Writing a less positive review, Destructoids Chris Carter wrote that while he liked the game's comic book-like animations and campy tone, it felt like there "was a concerted amount of effort put into it". He disliked the new Frank West, who reminded him of a less-interesting Ash Williams, and he "straight up [did] not like that the timer is gone in the main mode". He felt the lack of story co-op and specific save points were understandable, but the removal of the timer system removed the tension, and felt it was "a sleazy move" that Capcom Vancouver were going to bring back the timer in the upcoming Dead Rising 4: Frank Rising paid DLC. Writing for GameSpot, Scott Butterworth felt that "[f]or a game that's all about mindless zombie murder, the storytelling is remarkably adept", and Frank and Vick's relationship was nuanced and believable.

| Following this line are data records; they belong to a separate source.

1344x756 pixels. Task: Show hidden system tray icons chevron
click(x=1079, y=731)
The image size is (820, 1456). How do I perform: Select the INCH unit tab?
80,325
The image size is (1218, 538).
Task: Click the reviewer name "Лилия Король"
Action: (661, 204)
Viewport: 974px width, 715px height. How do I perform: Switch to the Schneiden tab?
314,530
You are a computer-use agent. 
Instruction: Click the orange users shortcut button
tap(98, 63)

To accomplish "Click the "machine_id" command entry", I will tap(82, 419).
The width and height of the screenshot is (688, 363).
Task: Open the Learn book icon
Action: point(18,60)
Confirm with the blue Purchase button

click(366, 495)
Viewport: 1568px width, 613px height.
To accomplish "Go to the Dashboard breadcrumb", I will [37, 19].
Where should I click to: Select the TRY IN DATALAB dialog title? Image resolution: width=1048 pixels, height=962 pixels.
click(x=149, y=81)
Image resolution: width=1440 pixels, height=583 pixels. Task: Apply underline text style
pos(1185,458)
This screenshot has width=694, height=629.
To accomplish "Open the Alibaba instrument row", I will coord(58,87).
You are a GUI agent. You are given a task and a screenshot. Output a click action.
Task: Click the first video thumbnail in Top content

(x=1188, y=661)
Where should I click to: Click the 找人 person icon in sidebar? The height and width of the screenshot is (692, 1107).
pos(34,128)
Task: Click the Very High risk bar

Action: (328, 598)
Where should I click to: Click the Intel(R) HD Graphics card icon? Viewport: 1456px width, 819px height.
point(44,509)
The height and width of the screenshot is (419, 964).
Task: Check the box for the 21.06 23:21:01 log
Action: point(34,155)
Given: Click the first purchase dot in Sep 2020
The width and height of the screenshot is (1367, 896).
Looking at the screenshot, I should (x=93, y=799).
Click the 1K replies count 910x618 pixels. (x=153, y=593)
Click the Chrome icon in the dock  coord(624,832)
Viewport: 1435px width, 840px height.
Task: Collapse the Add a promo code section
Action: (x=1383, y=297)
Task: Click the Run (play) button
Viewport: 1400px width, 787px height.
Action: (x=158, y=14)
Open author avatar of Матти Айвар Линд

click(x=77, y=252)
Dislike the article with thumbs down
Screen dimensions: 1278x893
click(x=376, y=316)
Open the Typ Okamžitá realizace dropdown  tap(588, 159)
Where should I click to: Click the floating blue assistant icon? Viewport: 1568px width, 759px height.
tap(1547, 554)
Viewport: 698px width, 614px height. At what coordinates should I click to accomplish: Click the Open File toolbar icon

Butterworth believed "Dead Risings juxtaposition of slaughter and silliness makes for a memorable world", and summarized his review by writing that despite the series' zombie-slaughtering formula wearing a bit thin after all these years, the "surprisingly well-crafted story, [...] new combo weapons, and expansive open world elements [...] turn Dead Rising 4 into an over-the-top piece of popcorn entertainment that captures the series' best elements." James Stephanie Sterling favorably compared the goofiness of the gameplay to the Saints Row series. They recognized and sympathized with long-time Dead Rising players who were put off by the changes Dead Rising 4 made, such as the removal of the timer system, the replacement of Frank West's voice actor and his new appearance, and the more comedic tone of the game, but could not help but find it "a damn fine, damn fun, damn funny game though."

Aggregate score
| Aggregator | Score |
|---|---|
| Metacritic | (PC) 74/100 (PS4) 72/100 (XONE) 72/100 |

Review scores
| Publication | Score |
|---|---|
| Destructoid | 7.5/10 |
| Electronic Gaming Monthly | 7.5/10 |
| Game Informer | 8.75/10 |
| GameRevolution | 2.5/5 |
| GameSpot | 7/10 |
| GamesRadar+ | 4/5 |
| IGN | 8.1/10 |
| The Jimquisition | 8/10 |

=== Sales ===
By April 2017, Dead Rising 4 had sold less than a million units, short of Capcom's expectation of two million. As of September 30, 2024, the original Windows and Xbox One version had sold 1.60 million units.

===Accolades===

| Year | Award | Category | Result | Ref. |
| 2017 | 2017 National Academy of Video Game Trade Reviewers Awards | Song Collection | Nominated |  |
| 15th Annual Game Audio Network Guild Awards | Best Original Vocal Song - Pop ("Oh Willamette") | Nominated |  |
| Golden Joystick Awards 2017 | Xbox Game of the Year | Nominated |  |
| 2018 | 2018 National Academy of Video Game Trade Reviewers Awards | Sound Effects (Frank's Big Package) | Nominated |  |

== Cancelled sequel ==
A sequel to the game, titled Dead Rising 5, was in development at Capcom Vancouver for Windows and Xbox One. The game was set between Dead Rising 2 and Dead Rising 3, and would have followed the adventures of Chuck and Katey Greene in Mexico. The project was canceled when Capcom Vancouver shut down in September 2018.

Development footage from the game was leaked in February 2023. The game was reportedly in development for about a year after Dead Rising 4's release. Bloody Disgusting reported the game's working title was Dead Rising 5: Dia de los Muertos.